Among Microsoft's biggest opportunities is generative AI, which the company has integrated across its product portfolio and offers to its cloud customers. The standard bearer for its efforts is Copilot, Microsoft's generative AI-powered suite of digital assistants.
Most prominent is Microsoft Copilot 365, but the company also has versions focused on developers, finance, sales, and more. The company charges $30 per user per month, and numerous analysts have chimed in, suggesting it could be worth as much as $100 billion in incremental revenue each year.
During the company's fiscal 2024 third quarter (ended March 31), Microsoft's revenue of $61.9 billion climbed 17% year over year, while EPS of $2.94 jumped 20%.
One Wall Street analyst believes there's much more to come. Truist analyst Joel Fishbein has a buy rating on Microsoft stock and a three-year price target of $600. This represents potential upside of 45% compared to Friday's closing price.
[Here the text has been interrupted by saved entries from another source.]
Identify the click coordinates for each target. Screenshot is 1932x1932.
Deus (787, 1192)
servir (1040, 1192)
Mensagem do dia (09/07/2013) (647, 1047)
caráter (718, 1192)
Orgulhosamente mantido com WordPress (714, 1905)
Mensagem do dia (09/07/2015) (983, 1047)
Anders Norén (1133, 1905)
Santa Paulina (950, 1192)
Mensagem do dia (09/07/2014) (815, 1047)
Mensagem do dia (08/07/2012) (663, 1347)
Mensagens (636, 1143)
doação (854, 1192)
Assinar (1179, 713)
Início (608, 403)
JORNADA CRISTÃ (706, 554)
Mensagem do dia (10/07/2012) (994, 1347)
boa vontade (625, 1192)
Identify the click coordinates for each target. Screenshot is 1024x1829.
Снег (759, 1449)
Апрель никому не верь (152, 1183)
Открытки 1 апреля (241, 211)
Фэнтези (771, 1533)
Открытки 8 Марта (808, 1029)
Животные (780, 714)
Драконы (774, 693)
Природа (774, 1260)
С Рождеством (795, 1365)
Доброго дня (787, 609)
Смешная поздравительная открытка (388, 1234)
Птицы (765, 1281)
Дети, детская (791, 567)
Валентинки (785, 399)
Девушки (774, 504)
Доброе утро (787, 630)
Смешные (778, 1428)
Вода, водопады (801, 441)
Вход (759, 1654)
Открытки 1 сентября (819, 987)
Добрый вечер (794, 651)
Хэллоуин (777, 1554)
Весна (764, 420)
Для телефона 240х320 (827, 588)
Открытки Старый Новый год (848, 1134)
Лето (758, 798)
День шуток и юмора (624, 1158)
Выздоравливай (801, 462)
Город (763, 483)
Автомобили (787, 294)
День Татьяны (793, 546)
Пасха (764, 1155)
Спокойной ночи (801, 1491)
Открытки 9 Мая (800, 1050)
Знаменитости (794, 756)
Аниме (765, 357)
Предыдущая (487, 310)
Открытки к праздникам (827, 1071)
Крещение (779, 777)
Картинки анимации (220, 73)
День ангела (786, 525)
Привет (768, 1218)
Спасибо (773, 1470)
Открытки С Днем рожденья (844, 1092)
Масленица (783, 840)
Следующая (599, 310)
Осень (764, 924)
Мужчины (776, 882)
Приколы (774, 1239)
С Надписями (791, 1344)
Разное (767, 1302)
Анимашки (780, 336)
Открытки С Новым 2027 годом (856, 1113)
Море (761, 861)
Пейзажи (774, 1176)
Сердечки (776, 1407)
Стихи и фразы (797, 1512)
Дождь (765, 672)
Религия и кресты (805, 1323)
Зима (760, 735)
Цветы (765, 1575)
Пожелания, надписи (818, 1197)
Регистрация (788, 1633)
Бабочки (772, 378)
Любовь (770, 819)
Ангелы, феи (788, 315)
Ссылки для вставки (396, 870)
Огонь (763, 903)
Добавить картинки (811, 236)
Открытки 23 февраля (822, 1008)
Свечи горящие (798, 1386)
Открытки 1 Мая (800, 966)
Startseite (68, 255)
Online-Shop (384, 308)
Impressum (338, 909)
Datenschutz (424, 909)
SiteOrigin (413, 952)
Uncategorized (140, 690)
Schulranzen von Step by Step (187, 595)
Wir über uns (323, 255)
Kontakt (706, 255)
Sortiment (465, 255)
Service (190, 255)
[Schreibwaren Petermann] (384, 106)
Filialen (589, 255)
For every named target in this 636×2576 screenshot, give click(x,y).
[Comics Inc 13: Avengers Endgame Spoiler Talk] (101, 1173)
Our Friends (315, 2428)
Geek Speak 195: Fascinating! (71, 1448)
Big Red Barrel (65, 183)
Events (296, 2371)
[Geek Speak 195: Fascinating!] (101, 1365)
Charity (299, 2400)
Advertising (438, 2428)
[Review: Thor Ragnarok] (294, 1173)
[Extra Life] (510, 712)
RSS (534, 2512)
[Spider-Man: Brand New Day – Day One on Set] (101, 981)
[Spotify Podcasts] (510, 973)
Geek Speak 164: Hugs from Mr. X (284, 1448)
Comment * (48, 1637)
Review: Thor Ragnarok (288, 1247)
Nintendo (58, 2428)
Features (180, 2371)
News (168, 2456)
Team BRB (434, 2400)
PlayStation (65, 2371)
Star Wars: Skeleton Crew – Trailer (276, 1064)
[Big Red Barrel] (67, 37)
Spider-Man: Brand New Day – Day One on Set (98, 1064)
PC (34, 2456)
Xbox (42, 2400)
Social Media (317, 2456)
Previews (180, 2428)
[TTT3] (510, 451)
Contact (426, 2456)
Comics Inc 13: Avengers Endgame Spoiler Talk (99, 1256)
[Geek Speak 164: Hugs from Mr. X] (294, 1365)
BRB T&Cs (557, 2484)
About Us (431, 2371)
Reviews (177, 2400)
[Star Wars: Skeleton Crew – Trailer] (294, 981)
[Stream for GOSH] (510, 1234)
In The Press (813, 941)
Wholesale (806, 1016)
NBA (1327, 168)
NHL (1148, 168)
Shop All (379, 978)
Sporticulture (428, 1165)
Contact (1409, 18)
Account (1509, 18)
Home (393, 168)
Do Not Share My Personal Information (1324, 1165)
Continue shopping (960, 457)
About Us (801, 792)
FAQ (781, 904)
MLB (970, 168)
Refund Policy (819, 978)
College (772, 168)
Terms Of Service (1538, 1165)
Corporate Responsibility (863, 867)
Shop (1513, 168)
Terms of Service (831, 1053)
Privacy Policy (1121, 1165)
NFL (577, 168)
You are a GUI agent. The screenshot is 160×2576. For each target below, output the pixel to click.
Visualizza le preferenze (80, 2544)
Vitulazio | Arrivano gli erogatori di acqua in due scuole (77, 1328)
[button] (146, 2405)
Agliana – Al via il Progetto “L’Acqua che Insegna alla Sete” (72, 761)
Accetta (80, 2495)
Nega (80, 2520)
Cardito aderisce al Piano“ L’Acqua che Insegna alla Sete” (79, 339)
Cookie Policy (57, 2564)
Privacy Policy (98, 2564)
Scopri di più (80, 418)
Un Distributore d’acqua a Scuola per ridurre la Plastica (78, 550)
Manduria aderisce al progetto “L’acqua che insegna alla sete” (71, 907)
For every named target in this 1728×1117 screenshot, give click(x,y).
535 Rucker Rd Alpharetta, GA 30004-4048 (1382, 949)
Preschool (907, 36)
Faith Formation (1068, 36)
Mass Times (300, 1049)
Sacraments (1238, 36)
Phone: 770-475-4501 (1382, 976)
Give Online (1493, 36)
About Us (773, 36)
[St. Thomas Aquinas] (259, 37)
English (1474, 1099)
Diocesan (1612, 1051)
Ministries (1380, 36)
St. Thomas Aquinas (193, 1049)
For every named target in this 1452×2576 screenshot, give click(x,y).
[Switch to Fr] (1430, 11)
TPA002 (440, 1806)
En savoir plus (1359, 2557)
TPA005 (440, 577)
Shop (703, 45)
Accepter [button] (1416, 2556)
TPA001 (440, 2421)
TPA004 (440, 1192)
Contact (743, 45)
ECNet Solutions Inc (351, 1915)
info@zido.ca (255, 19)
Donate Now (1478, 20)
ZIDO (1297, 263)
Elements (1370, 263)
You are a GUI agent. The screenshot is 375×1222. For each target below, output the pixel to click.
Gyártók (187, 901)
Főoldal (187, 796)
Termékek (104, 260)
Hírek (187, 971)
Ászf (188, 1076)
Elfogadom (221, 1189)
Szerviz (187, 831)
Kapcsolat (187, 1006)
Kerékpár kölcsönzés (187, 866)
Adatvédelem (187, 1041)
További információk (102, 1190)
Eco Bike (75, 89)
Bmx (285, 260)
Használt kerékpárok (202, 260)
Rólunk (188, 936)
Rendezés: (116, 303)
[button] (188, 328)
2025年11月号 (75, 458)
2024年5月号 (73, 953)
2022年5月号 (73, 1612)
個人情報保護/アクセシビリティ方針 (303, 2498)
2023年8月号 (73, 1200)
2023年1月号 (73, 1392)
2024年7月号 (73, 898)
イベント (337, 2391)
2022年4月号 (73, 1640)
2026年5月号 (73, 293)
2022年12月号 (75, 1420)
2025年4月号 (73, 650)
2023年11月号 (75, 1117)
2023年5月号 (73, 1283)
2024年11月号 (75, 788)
Fishbein cited generative AI, cloud computing, and Copilot as drivers, “which could propel shares to compounding strong gains,” resulting in tens of billions of dollars in additional revenue. The analyst is part of a growing Wall Street chorus singing Microsoft's praises. Of the 58 analysts who offered an opinion on the stock in April, 55 rated the stock a buy or strong buy, and none recommended selling.
At 35 times forward earnings, Microsoft might seem a bit pricey, but adoption of AI is still growing by leaps and bounds, providing a strong secular tailwind. That, combined with its long track record of performance, shows that it's deserving of a premium.